Dispatches from Delhi: Report 2

There’s certainly nothing similar about Delhi and Scottsdale from a purely aesthetic point of view. In Scottsdale, drive for 30 minutes in any direction and you’ll see a new city in relatively decent condition. Relative to what, you ask? In Delhi, you can drive a straight hour in any direction and you would still be in the same city, and regardless of what part you were in, you’d see trash, filth, and poverty.

I’m not talking about the couple of people seen around Scottsdale or Tempe or Phoenix with slightly humorous cardboard signs asking for spare change. It’s easy to spare change when the surface-level only shows a handful of homeless. But what about in-your-face-dozens-of-people-living-on-the-streets poverty, the kind of stuff that makes you look pass the immediate novelty of Slumdog Millionaire and think about how large-scale the word “poor” becomes in just one major city of one subcontinent of one billion people?

When I was younger, around 15-16, I never had much spending money in my pocket, but any time I did, I would give what I could part with (usually most of it) to someone I thought needed it.
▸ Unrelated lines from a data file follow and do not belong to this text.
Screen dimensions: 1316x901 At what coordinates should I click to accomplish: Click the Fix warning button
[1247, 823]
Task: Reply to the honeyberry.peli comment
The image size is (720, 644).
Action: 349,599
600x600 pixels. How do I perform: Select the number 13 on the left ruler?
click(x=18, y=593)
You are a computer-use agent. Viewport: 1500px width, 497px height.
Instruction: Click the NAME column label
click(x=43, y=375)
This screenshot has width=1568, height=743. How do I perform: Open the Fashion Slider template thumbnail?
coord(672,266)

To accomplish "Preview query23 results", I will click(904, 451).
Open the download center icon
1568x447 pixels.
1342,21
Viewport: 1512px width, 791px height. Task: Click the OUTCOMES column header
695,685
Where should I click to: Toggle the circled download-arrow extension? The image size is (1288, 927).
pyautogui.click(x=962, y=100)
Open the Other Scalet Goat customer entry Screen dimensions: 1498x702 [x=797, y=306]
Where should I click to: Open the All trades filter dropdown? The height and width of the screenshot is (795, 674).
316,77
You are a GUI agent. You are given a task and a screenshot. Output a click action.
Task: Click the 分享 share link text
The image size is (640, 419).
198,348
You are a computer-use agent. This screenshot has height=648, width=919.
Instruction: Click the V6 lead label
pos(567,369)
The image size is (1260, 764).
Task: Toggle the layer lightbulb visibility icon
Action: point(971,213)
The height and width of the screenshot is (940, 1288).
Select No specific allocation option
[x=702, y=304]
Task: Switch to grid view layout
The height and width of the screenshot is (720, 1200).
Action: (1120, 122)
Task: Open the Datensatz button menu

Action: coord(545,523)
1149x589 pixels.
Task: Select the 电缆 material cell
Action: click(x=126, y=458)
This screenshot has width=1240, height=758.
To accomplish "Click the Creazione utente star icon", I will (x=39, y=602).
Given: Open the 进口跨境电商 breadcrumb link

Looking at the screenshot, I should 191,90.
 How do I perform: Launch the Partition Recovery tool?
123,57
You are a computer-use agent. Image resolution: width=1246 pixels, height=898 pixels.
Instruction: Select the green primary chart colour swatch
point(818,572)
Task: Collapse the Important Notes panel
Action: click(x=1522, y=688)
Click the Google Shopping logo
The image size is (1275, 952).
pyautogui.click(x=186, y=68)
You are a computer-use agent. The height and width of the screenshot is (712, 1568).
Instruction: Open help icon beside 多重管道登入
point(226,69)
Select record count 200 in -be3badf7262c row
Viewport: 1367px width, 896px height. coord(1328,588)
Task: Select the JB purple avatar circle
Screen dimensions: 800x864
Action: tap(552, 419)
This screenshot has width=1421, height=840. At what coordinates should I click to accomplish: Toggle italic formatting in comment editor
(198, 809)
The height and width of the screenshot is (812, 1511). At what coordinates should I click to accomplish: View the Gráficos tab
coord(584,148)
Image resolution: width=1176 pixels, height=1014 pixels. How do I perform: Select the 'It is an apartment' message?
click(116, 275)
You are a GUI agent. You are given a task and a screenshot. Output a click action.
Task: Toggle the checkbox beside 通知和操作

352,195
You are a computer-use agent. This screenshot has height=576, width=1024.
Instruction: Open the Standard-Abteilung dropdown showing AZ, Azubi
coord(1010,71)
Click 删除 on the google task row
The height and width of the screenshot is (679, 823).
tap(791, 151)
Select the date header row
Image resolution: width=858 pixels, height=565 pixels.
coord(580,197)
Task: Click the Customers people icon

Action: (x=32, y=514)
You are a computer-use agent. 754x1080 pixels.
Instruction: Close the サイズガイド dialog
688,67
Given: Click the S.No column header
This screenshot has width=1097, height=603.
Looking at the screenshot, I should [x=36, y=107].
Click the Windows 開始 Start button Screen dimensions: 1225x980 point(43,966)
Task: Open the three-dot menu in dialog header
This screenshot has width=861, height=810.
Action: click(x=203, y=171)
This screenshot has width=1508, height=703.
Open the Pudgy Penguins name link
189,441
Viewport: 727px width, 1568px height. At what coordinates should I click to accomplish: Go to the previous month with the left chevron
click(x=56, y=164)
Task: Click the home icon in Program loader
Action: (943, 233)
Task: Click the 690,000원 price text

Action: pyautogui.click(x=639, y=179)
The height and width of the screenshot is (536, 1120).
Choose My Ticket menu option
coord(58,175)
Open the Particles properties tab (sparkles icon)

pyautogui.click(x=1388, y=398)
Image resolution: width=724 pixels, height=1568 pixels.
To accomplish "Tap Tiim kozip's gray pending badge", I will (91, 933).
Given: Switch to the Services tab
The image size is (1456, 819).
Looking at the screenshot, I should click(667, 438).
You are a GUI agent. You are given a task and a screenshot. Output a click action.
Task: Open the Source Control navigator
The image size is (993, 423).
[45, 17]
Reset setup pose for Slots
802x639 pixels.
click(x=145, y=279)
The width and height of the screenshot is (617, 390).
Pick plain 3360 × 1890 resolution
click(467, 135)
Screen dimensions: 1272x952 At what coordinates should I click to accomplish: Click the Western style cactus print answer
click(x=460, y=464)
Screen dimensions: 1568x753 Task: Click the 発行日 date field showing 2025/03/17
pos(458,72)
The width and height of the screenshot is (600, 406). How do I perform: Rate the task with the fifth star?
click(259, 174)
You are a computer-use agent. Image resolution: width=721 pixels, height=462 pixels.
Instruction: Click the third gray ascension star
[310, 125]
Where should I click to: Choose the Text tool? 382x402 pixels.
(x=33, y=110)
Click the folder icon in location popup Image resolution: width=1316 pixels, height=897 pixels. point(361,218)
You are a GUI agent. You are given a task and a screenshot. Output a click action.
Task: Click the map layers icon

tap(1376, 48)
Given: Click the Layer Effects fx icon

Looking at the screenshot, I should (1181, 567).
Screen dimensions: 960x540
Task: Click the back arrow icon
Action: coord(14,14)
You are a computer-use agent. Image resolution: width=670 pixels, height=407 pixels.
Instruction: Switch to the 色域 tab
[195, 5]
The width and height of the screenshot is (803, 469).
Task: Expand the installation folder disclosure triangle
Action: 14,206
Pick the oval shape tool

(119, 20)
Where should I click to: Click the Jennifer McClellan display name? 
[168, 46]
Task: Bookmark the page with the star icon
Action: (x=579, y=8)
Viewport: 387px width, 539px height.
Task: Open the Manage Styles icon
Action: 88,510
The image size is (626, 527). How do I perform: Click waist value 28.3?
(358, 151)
Considering the landscape in Delhi, anytime I did so made me feel like I was contributing a small amount to the collective human effort for better lives across borders.

Today, I left the house with the US equivalent of about $100 in my pocket. If I gave a dollar to every person I saw on the street who I thought desperately needed it, I would have been flat broke in 10 minutes.

New Summer Series: Dispatches from Delhi

My name is Arjun Chopra, and this summer I’m moving to India for two months to be a T.A. at New Era Public School, a K-through-12 institution in New Delhi.

Why, you ask? There are so many reasons.

1. It’s going to be an incredible work experience. I’ll be working 8-hour days, 5 days a week, grading papers, assisting teachers in putting together lesson plans, and maybe I’ll even get to teach a class or two myself. For a kid like me who has spent his whole life as a nose-to-the-books student, this kind of rigorous workload will be a stark change and a welcome reprieve.

2. My entire family lives there. And when I say entire, I mean entire. My great-grandparents, my grandparents, their children, their children’s children, my first cousins, my second cousins, my second cousins once removed. It’s an extensive list of people, people I feel privileged to spend quality time with. I will learn how to cook quality Punjabi food at my grandmother’s house. Take a crash course in martial arts at the studio by my cousin’s place. And hopefully take a road trip to somewhere awesome in a different region with the family members who are ready to go.

3. But most importantly, I’m going because as a student and a poet, I know I can’t grow without exposure to new stimuli. If I want to learn different things, I have to be exposed to different things. The same goes for if I want to write something new.

I’m going because I want a change, but not the kind of change where I shrug off who I am and become someone else. I need a change in perspective, a shift in paradigm, a break from what has become my everyday so I can expand as a worker, a writer, and a person.

That’s also why I’ll be chronicling my exploration in this “Dispatches” series for Superstition Review, to document my journey not only for personal fulfillment, but in the hope that maybe others can learn something, even a kernel of something, from the things I write about.

So, cheers. I have a feeling it’s going to be a great summer.